Exercise requirements:
Copy out the entries word for word, leaving images aside.

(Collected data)

****************************************

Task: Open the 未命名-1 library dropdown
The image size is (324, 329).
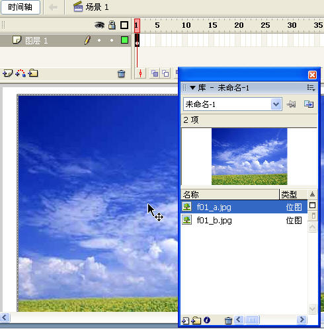Action: 276,104
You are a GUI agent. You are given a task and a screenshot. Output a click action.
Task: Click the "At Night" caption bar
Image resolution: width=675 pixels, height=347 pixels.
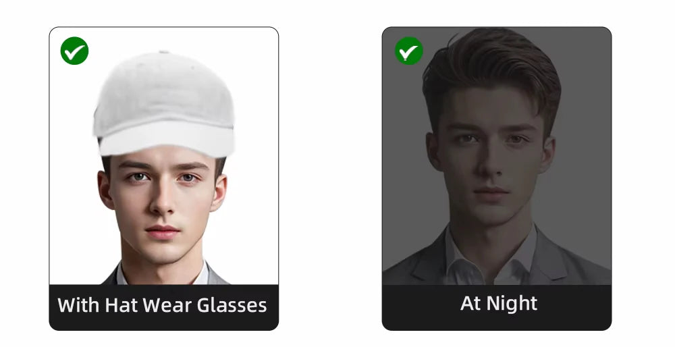tap(497, 307)
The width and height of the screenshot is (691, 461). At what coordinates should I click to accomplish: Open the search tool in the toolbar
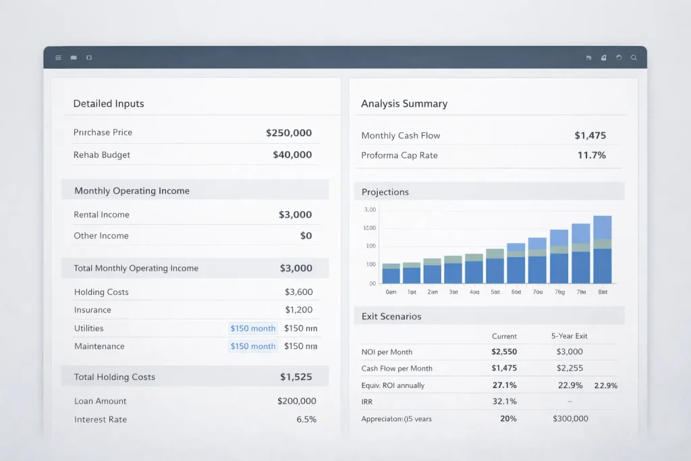(x=634, y=57)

****************************************

Task output:
Task: Open the 未命名-1 library dropdown
The image size is (324, 329).
Action: 276,104
You are a GUI agent. You are given a task and a screenshot. Output a click action.
Task: Click the "At Night" caption bar
Image resolution: width=675 pixels, height=347 pixels.
tap(497, 307)
The width and height of the screenshot is (691, 461). At what coordinates should I click to accomplish: Open the search tool in the toolbar
(x=634, y=57)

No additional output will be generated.